• Work required: Please reproduce the lines of the records below from the one holding "This screenshot has height=1023, width=657." through the one holding "Task: Click the 测试人员 input field", inclusive, skipping all pictures.

(Collected data entries)
********************

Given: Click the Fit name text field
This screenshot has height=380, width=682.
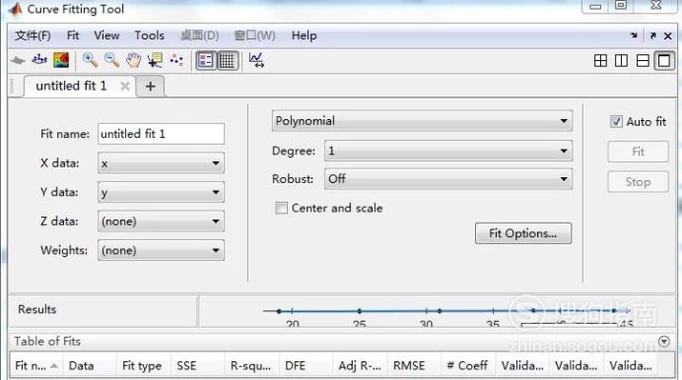Looking at the screenshot, I should tap(161, 134).
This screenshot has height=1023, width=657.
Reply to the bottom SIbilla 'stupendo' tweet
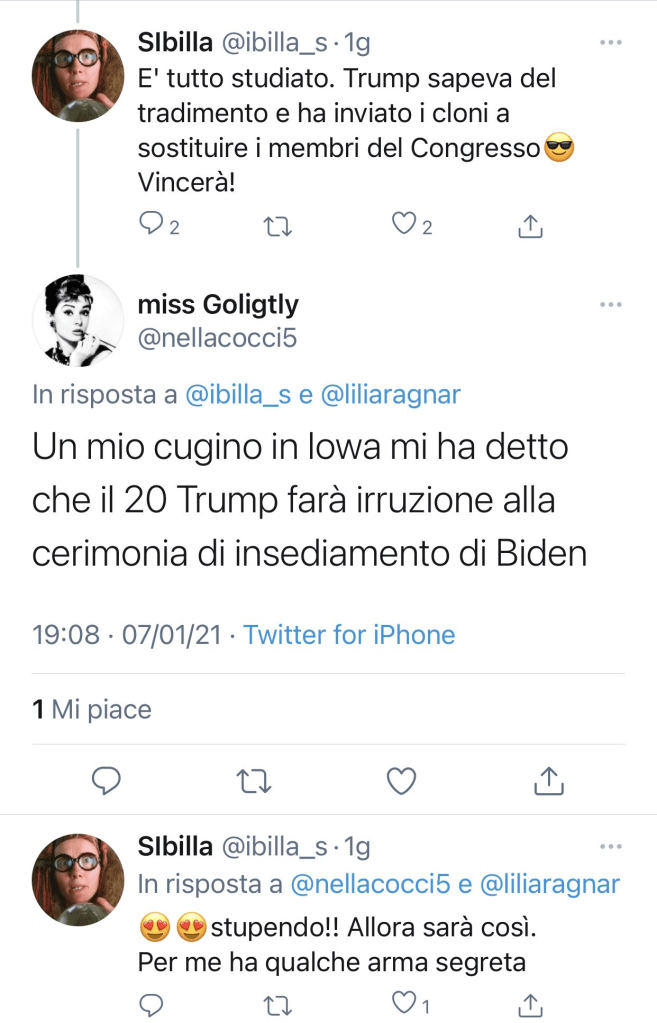point(149,1003)
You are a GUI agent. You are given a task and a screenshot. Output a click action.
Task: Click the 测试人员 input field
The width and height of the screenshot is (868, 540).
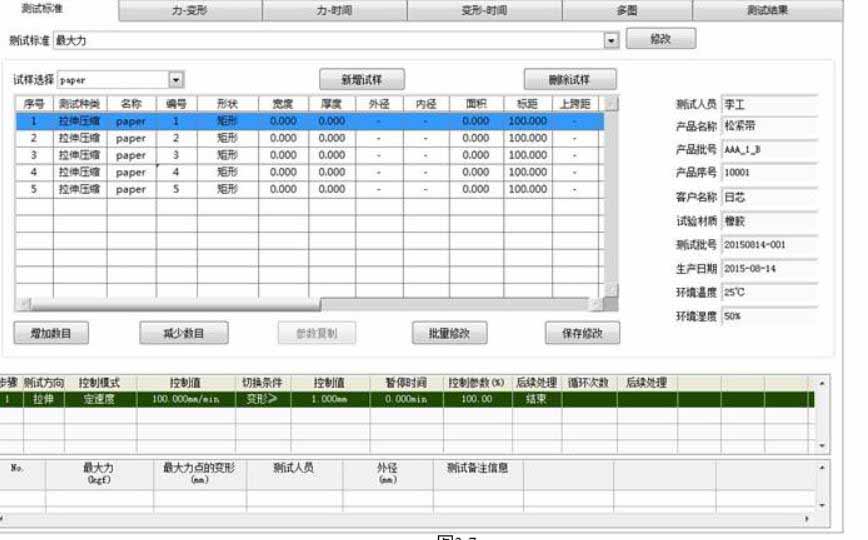click(x=769, y=103)
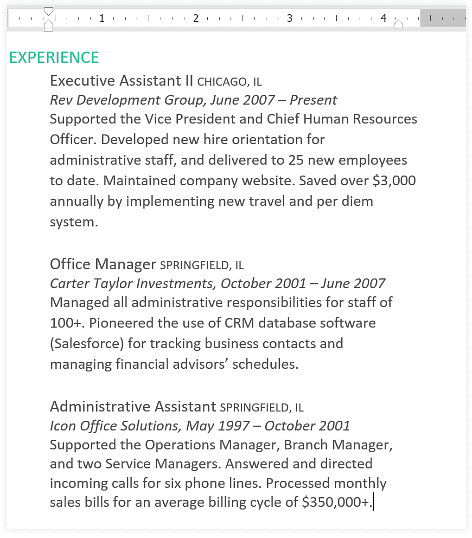This screenshot has height=538, width=472.
Task: Click the right indent marker on ruler
Action: tap(398, 23)
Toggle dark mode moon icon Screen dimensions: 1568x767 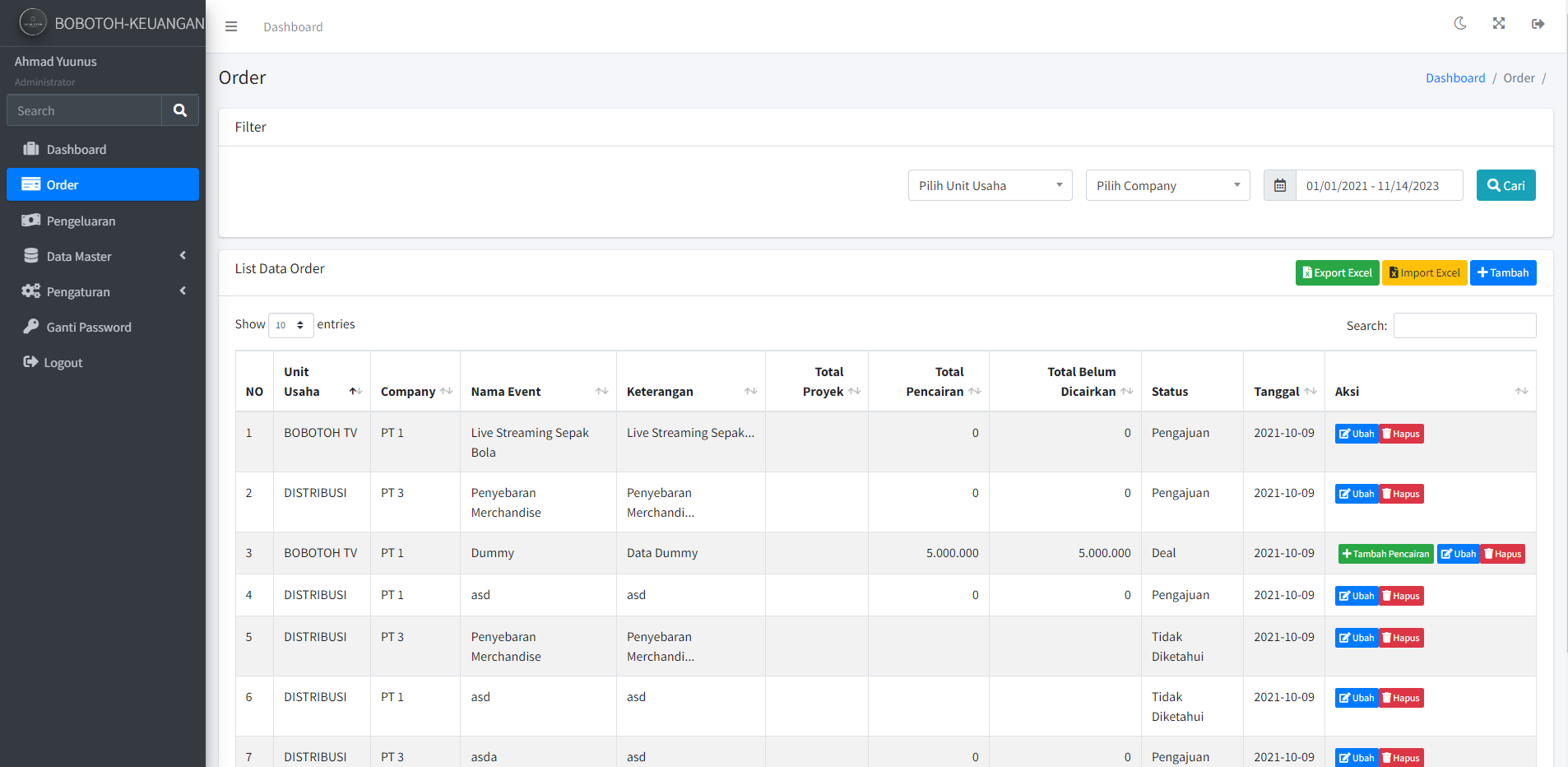(1460, 24)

********************

• Response area:
This screenshot has height=1023, width=657.
Reply to the bottom SIbilla 'stupendo' tweet
point(149,1003)
You are a GUI agent. You are given a task and a screenshot. Output a click action.
Task: Click the 测试人员 input field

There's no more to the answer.